Qué se pide = Extrae sin cambios del texto sobre Escocia, Cataluña y el Brexit el fragmento que empieza con "Muchos han criticado" y sigue hasta "dictado su voto.", incluidas ambas partes.

Texto dado =
#####
Elliott observa en un agudo comentario que las «uniones desiguales» suelen generar en el socio menor una percepción de «negligencia» e incluso «maltrato» que se «acumula» en la memoria colectiva hasta proyectarse en un fuerte sentimiento de ser «víctimas»

Actualizada 04:30

Hace año y medio que perdimos al sin par hispanista británico Sir John Elliott, y hemos vuelto a darnos cuenta de cuanto le vamos a echar de menos al repasar su último libro sobre Catalanes y Escoceses (Taurus 2018). En tiempos de gran turbulencia política siempre conviene tener a mano una obra de historia rigorosamente académica y dejar a la frialdad anglosajona sosegar la sangre furiosa bajándola a temperatura de un cava bien despachado. Elliott escribía en las secuelas de los referéndum en el Reino Unido sobre la independencia de Escocia y Brexit y el tumultuoso 1-O en Cataluña.

La campaña unionista «Mejor Juntos» insistía en que Escocía no era ningún paraíso económico y todos los años el Gobierno de Westminster transfería desde los bolsillos ingleses mil libras a Edimburgo por cada escocés. Muchos escoceses se ofendían. ¿Qué divisa se emplearía? ¿Qué hacer en la frontera ya qué el Reino Unido era entonces de la UE? ¿España vetaría la incorporación de Escocia en Europa? Elliott la caracteriza como peligrosamente negativa. A cambio los nacionalistas ganaron la batalla de «identidad» pintado un bodegón de tierra prometida, libertad individual, responsabilidad social, y otras riquezas poco precisadas.

Muchos han criticado a David Cameron por citar a la plebe británica en 2016 sobre el Brexit. Discrepo. El partido antieuropeo UKIP había empezado a comer demasiados votos tradicionalmente conservadores. Pronosticaron que sin recuperar ese bloque de votantes el autodenominado «partido natural de gobierno» no podría conseguir una mayoría absoluta en décadas; habría un sinfín de gobiernos laboristas. Cameron prometió el plebiscito en la campaña electoral y ganó con mayoría absoluta. Las urnas habían dictado su voto.

El fallo de Cameron fue ofrecer al pueblo una sencilla elección entre mantener el status quo o salir sin saber qué pudiera venir después. Del mismo modo que en Escocia, la pregunta dejó de 2016 campo libre a los eurófobos para ofrecer un bufé de fantasías saladas por el típico exceso británico de orgullo nacional. Los unos señalaban las muy técnicas ventajas europeas, los zahoríes auguraban que por comprar los ingleses tantos coches alemanes la UE se rindiera como en las guerras mundiales del siglo pasado. Unos vendieron realidades, los otros sueños y nostalgia. Elliott observa que en 2017 Puigdemont aparentaba estar «alegremente despreocupado» por las 3.000 empresas e incontables cuentas bancarias que huían de Cataluña, convencido de que la UE le apoyara y que «cuando se consiguiera la independencia todo iría bien». Pero un voto ilegal no se puede ganar ni perder. En cambio, los ingleses votaron legalmente en plena campaña de Eurocopa justo cuando Inglaterra se había clasificado para la siguiente ronda, generando una expectativa patriota futbolera que encajaba peligrosamente con el vivo sentimiento ultranacionalista de la campaña del referéndum. Estoy convencido que si se hubiera votado cinco días más tarde, cuando los bulliciosos padecían la resaca de haber perdido la selección 2-1 frente a Islandia, es probable que el Reino Unido siguiese en la UE. Pero fue como fue, salimos sin nada y así seguimos.
#####
Datos proporcionados =
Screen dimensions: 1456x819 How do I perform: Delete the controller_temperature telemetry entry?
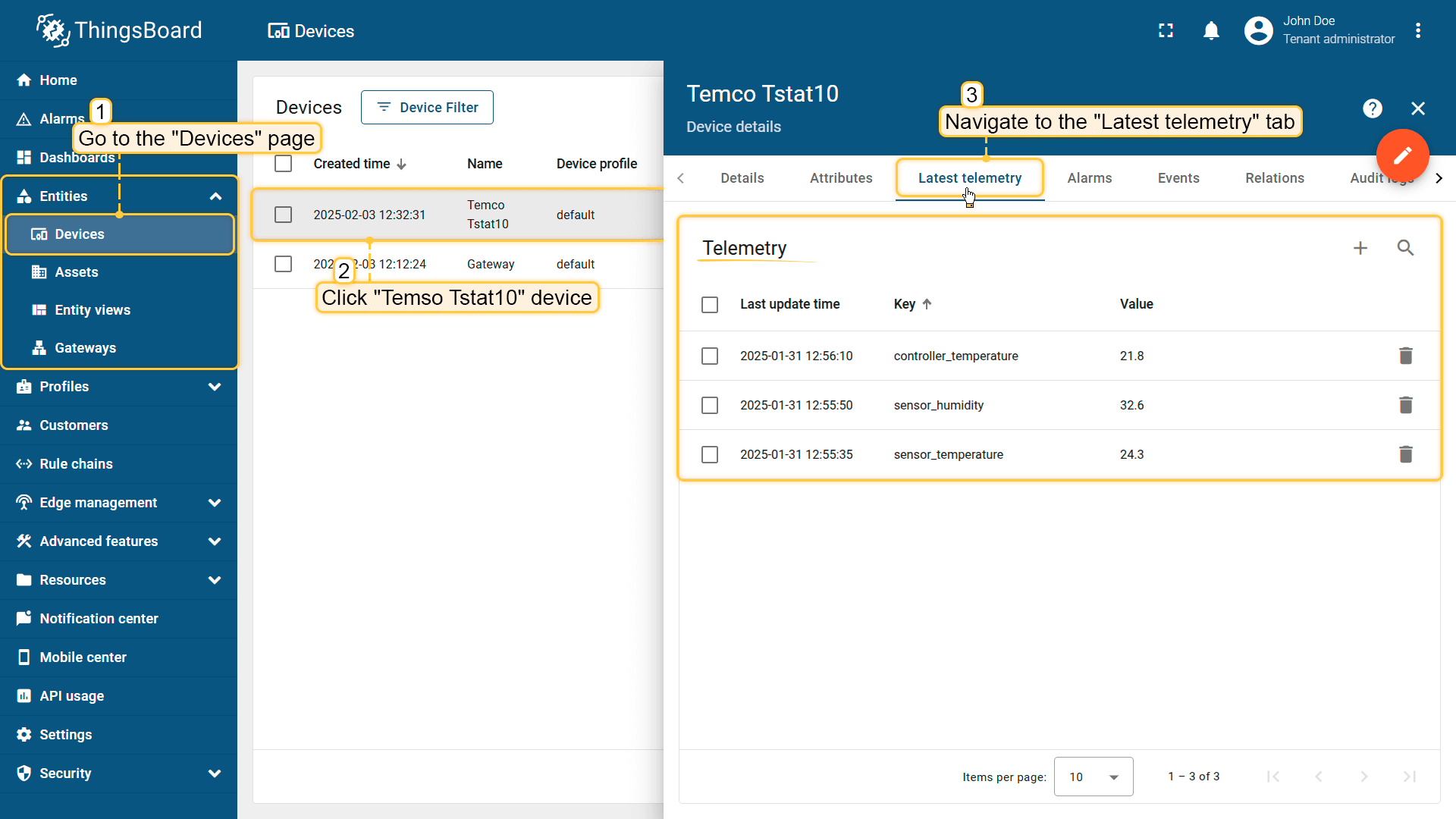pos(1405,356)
#####
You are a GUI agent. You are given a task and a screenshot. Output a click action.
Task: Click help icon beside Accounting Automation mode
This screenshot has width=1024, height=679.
#####
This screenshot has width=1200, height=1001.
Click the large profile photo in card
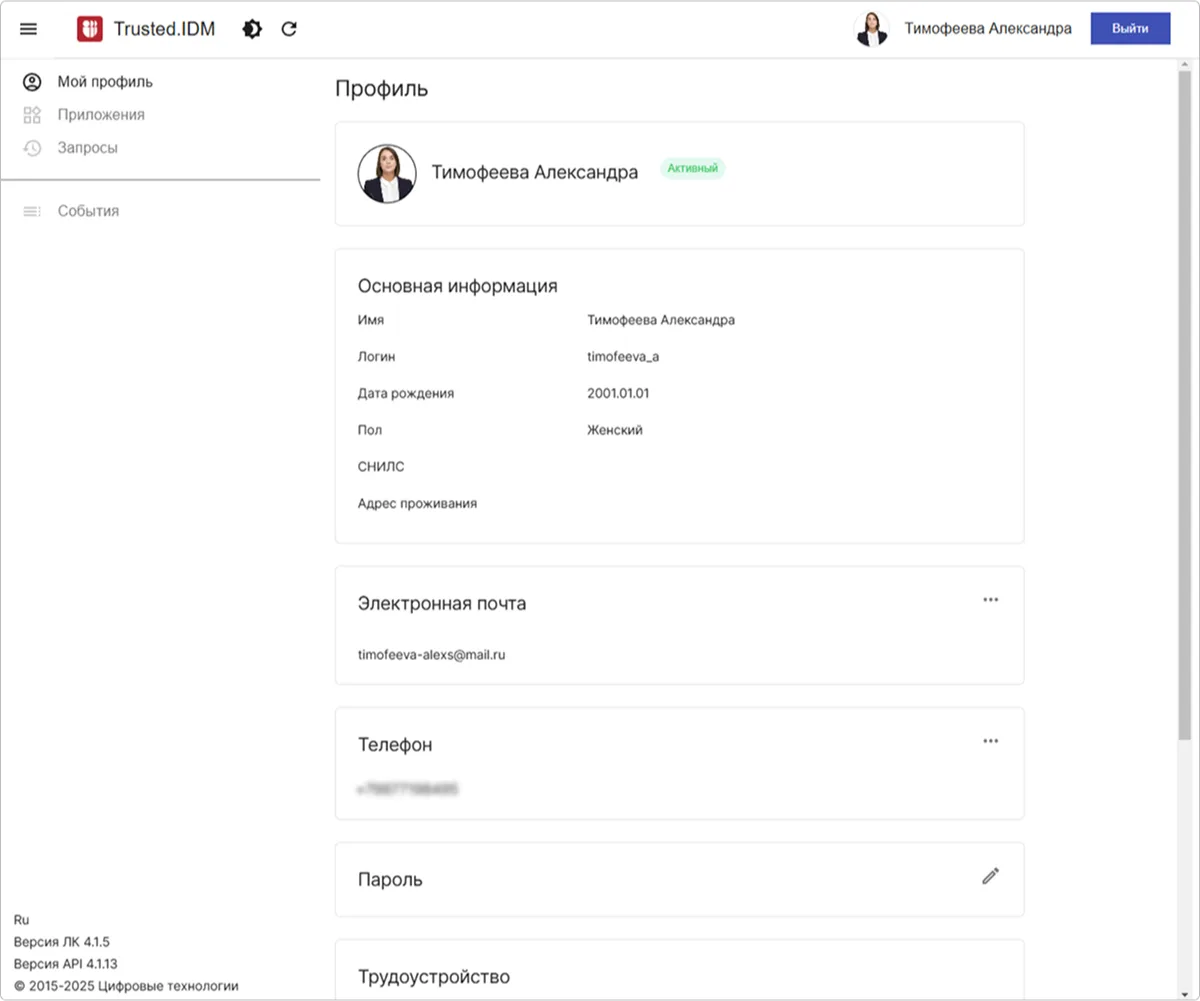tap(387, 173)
#####
Respuesta =
Muchos han criticado a David Cameron por citar a la plebe británica en 2016 sobre el Brexit. Discrepo. El partido antieuropeo UKIP había empezado a comer demasiados votos tradicionalmente conservadores. Pronosticaron que sin recuperar ese bloque de votantes el autodenominado «partido natural de gobierno» no podría conseguir una mayoría absoluta en décadas; habría un sinfín de gobiernos laboristas. Cameron prometió el plebiscito en la campaña electoral y ganó con mayoría absoluta. Las urnas habían dictado su voto.